Quote:If we put the establishment of Roman dictatorship at around 50BCE, we see from Morris's data that the increase of all traits continued to skyrocket until year 1, then stayed at the same level for another 100 years. So there goes your "fell slowly" baloney.
The data does not actually show this. It only has 100 year resolution. Furthermore, you are basically creating a strawman of the argument. Money does not evaporate the minute a dictator takes over. A significant lag is entirely consistent with the mechanisms involved. Despite that, the results for Rome match the theory extraordinarily well. Stagnation and fall where the was previously rapid growth is a change in fortune. If our own society stopped making scientific and economic advances and improvements to our quality of life, I would count that as a failure.
Quote:You say Rome's social development "fell slowly" under the dictatorship (ignoring the fact that for 150 it didn't
Your own numbers show that it did - this alone is a significant change from the meteoric rise that preceded it.

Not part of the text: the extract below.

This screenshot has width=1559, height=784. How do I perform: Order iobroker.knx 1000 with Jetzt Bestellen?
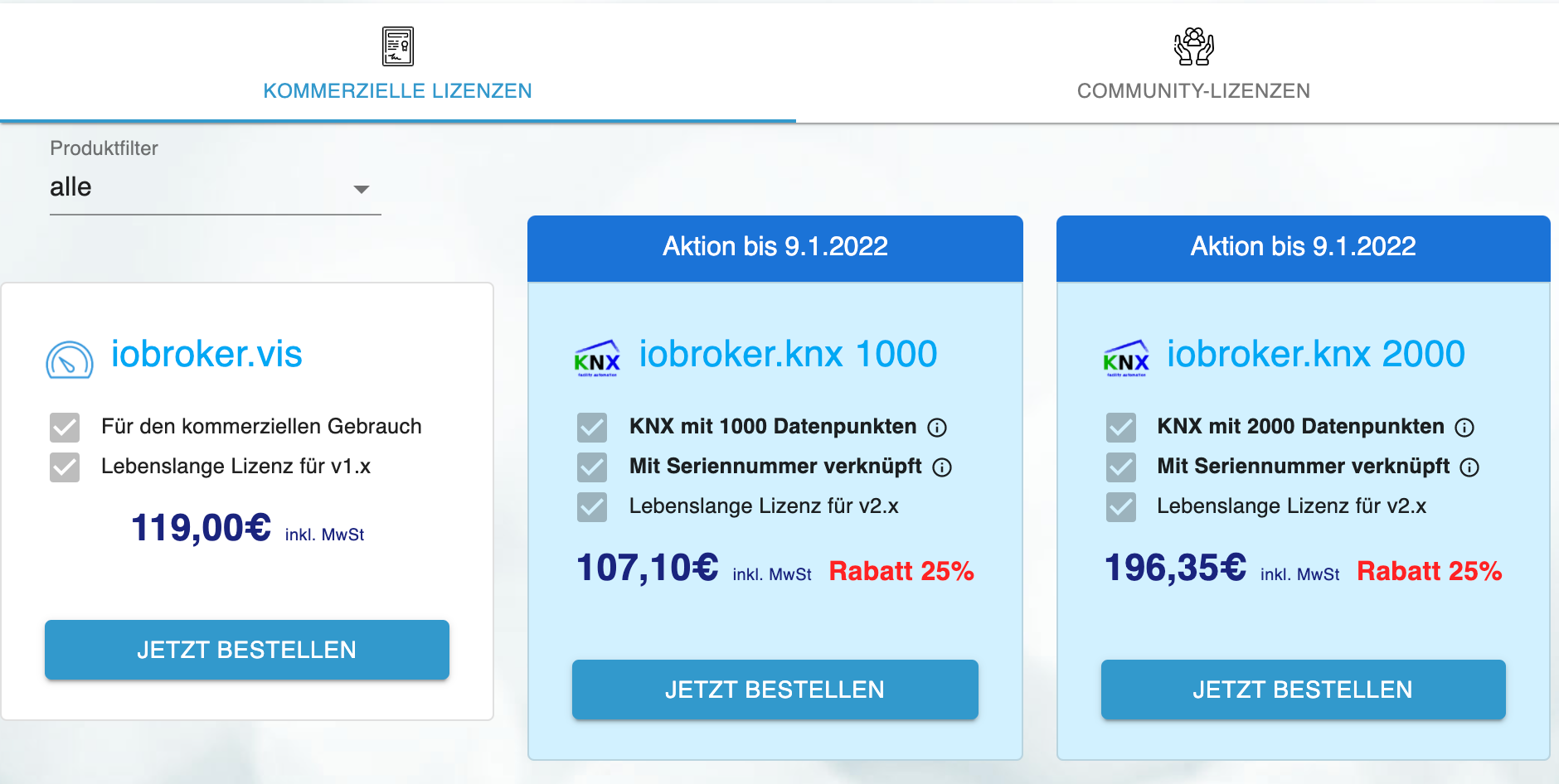[x=775, y=690]
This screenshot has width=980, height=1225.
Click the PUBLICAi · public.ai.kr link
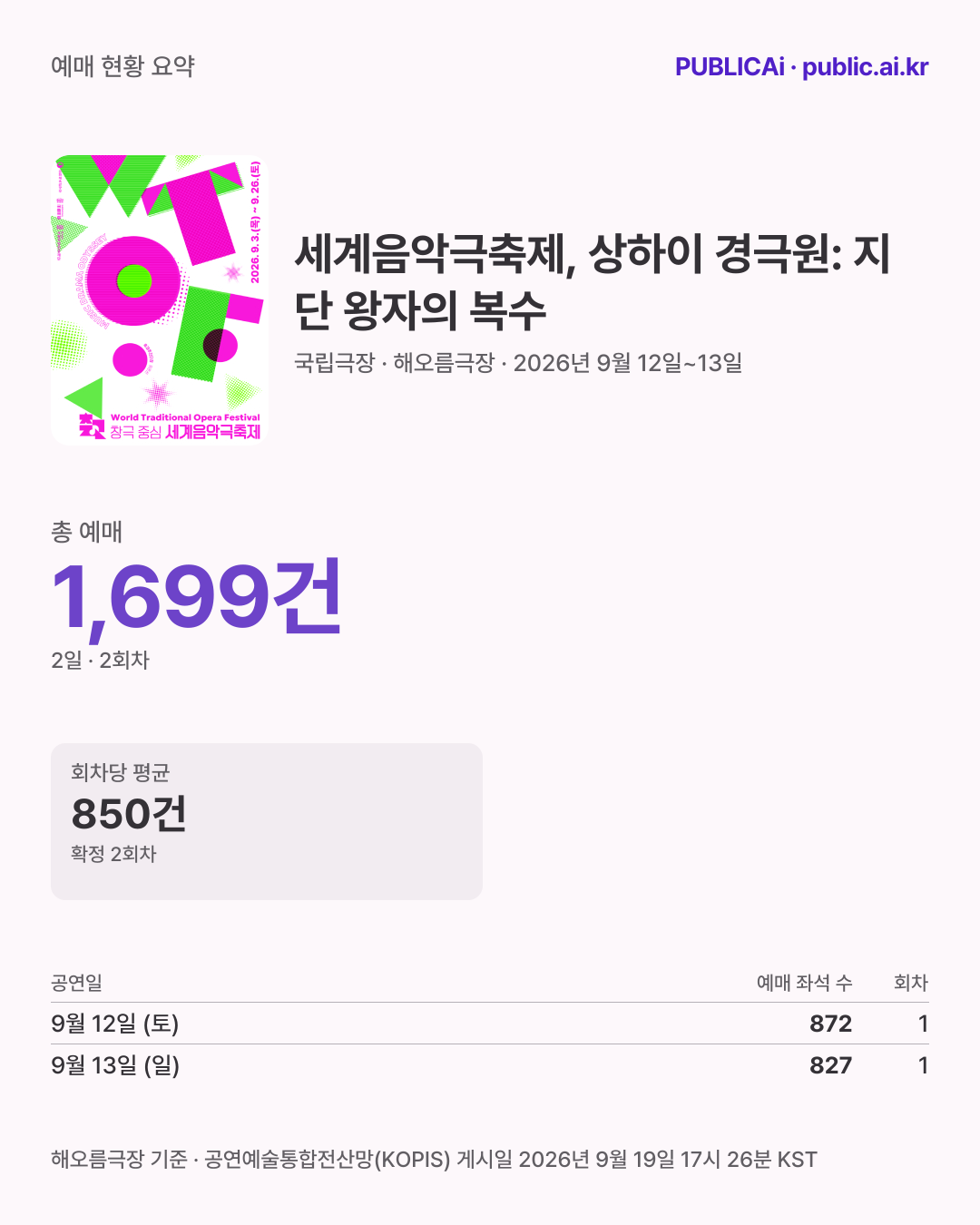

Quote:and translating "fell slowly" for "stagnated" when it suits)
Both are adequate descriptions.
Quote:There are about 100 other reasons for the decline of Rome's prosperity that started nearly two centuries after the establishment of absolute dictatorship that had nothing to do with abolishing an imaginary "inclusive" government - that exists only in your mind. Feel free to read Edward Gibbon.
The lurch towards dictatorship can be an ultimate cause for probably most of the reasons he gives. The authors do go over some of the alternative reasons (eg blaming it on the various invaders) and explain how it is more a symptom than a cause. For example, suppose America became a dictatorship and it's GDP actually fell for the next few centuries, until one day Mexico or China or Afghanistan invaded. A simplistic analysis would blame it on the invasions. That would not actually be incorrect, as the invasion would be a proximate cause of something, but it would entirely miss the point and the lesson of history.
The same patterns are repeated throughout history, and the theory has great predictive power for what will happen in the future, as well as instructive power for how to achieve change. You do not need 100 reasons to explain 1 event. It is one reason that can explain 100 events.